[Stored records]
_ _ _

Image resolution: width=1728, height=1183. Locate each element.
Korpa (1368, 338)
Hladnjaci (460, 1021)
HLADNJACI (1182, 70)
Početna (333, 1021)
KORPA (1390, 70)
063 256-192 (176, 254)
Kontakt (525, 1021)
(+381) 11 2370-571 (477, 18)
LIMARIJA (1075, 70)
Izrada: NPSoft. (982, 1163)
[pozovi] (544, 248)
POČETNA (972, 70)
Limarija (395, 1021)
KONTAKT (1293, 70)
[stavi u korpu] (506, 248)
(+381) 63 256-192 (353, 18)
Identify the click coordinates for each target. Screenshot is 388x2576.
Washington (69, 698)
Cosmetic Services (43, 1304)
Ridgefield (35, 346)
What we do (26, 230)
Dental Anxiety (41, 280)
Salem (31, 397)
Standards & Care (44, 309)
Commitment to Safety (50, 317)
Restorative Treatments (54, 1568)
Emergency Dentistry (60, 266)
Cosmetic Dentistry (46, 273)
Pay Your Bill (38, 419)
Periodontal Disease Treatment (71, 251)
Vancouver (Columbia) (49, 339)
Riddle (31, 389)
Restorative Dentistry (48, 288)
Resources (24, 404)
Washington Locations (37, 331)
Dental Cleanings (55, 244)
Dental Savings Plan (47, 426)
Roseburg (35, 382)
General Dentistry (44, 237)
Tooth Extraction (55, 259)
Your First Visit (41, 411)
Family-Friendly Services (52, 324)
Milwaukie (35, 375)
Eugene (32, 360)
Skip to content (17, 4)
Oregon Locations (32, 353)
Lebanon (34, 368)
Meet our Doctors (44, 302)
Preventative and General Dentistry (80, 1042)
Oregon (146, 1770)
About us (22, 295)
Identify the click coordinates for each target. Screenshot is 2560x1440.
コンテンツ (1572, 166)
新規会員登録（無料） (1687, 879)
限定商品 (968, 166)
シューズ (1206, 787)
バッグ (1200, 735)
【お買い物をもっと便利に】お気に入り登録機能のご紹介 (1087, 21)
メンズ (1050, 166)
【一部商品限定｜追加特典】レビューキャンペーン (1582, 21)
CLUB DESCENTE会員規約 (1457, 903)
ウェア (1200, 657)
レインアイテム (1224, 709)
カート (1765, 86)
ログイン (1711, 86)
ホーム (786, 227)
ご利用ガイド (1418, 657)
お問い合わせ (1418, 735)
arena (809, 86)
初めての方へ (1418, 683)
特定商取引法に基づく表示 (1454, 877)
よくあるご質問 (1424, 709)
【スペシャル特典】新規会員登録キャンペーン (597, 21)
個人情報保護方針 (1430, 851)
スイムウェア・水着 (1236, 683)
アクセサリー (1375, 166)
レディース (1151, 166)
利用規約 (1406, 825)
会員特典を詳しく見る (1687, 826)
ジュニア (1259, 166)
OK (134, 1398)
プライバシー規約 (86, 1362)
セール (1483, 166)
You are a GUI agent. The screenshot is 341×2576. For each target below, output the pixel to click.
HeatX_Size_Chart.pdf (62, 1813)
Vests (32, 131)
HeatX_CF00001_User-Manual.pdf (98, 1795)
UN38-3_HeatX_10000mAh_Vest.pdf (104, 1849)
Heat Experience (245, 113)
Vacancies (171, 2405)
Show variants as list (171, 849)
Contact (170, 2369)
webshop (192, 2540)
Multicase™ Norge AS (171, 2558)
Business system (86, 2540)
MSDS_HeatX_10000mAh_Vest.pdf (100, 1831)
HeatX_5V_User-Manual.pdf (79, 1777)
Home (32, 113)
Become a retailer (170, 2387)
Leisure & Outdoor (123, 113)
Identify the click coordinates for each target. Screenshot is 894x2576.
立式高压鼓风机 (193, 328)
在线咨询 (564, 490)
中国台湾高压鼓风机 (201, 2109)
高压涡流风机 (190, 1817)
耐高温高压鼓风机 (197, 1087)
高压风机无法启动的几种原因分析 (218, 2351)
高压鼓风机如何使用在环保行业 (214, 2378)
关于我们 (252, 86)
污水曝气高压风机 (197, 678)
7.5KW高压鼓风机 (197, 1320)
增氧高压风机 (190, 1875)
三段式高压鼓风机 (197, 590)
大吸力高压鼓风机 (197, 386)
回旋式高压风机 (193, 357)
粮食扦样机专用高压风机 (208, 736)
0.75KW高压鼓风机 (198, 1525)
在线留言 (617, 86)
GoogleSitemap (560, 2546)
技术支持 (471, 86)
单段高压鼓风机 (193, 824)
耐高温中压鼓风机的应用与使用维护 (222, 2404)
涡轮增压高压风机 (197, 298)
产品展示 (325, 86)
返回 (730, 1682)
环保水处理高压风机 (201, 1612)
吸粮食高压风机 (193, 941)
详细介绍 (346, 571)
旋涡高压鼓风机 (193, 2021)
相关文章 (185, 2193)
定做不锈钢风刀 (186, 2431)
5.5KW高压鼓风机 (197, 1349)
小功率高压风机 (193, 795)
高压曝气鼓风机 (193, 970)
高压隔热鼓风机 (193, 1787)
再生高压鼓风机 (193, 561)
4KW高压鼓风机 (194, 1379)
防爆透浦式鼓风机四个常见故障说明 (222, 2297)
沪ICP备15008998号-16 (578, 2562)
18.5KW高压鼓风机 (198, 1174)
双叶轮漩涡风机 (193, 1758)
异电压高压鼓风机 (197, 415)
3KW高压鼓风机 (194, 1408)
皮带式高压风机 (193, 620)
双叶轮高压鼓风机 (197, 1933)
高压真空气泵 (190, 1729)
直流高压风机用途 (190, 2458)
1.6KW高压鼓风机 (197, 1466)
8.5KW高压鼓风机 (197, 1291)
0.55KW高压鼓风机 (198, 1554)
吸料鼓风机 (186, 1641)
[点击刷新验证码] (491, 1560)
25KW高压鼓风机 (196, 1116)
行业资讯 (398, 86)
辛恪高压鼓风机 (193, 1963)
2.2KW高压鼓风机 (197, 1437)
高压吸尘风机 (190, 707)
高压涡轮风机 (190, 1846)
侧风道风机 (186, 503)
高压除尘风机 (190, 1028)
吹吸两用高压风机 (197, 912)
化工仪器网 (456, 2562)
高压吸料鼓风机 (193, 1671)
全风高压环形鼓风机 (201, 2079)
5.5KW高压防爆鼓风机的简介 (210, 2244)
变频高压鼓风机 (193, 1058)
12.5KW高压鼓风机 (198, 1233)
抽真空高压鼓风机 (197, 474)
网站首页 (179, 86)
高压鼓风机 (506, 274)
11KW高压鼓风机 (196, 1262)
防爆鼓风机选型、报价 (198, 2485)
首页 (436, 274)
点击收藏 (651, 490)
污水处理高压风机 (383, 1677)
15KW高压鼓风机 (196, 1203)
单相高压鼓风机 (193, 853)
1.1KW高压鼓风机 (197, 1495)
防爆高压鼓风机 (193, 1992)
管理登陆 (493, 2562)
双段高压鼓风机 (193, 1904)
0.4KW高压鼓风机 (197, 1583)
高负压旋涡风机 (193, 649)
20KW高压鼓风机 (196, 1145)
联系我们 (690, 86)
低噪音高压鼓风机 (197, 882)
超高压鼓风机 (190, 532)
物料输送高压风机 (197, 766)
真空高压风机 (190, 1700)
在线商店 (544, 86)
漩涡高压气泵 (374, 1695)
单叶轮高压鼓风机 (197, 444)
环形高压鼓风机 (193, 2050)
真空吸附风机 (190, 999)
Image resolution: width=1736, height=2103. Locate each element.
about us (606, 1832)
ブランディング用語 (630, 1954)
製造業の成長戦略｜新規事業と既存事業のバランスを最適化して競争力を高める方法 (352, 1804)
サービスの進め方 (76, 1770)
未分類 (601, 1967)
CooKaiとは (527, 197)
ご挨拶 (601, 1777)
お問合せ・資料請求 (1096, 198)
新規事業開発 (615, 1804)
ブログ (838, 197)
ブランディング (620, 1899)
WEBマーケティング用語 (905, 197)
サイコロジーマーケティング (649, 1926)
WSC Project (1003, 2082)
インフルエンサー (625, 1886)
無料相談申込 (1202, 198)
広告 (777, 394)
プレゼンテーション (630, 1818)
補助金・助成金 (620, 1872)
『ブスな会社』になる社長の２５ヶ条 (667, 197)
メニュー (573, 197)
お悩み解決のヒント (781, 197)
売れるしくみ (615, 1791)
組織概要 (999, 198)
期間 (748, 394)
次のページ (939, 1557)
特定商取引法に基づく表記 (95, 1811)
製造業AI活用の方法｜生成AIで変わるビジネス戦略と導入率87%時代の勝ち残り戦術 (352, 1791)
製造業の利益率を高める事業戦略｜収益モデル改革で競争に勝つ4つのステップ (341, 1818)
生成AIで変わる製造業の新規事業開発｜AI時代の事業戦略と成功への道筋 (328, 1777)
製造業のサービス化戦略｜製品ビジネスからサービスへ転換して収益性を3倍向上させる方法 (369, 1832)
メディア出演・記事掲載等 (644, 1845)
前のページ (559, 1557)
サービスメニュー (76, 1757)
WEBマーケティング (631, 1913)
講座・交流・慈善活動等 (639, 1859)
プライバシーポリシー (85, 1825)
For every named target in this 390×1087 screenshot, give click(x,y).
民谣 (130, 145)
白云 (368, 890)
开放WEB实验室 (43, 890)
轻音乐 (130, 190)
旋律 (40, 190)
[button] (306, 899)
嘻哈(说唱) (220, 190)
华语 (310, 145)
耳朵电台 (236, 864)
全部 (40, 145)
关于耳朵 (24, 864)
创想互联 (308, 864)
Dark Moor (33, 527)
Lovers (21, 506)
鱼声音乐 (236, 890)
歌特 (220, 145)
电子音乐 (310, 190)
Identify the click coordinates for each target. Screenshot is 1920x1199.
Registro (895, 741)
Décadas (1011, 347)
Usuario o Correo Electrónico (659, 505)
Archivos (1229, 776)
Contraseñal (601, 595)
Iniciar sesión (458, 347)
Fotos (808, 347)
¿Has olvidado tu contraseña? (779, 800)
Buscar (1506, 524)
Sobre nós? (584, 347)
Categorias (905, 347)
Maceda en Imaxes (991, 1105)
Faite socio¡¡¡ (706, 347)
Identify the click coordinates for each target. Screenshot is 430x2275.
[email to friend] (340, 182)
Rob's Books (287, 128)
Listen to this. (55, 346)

_ _ _

[YOUR TASK]
Whenever "resolution" occurs in a line of the entries, copy that line.

[RESULT]
Image resolution: width=1728, height=1183. Locate each element.
Image resolution: width=1736, height=2103. Locate each element.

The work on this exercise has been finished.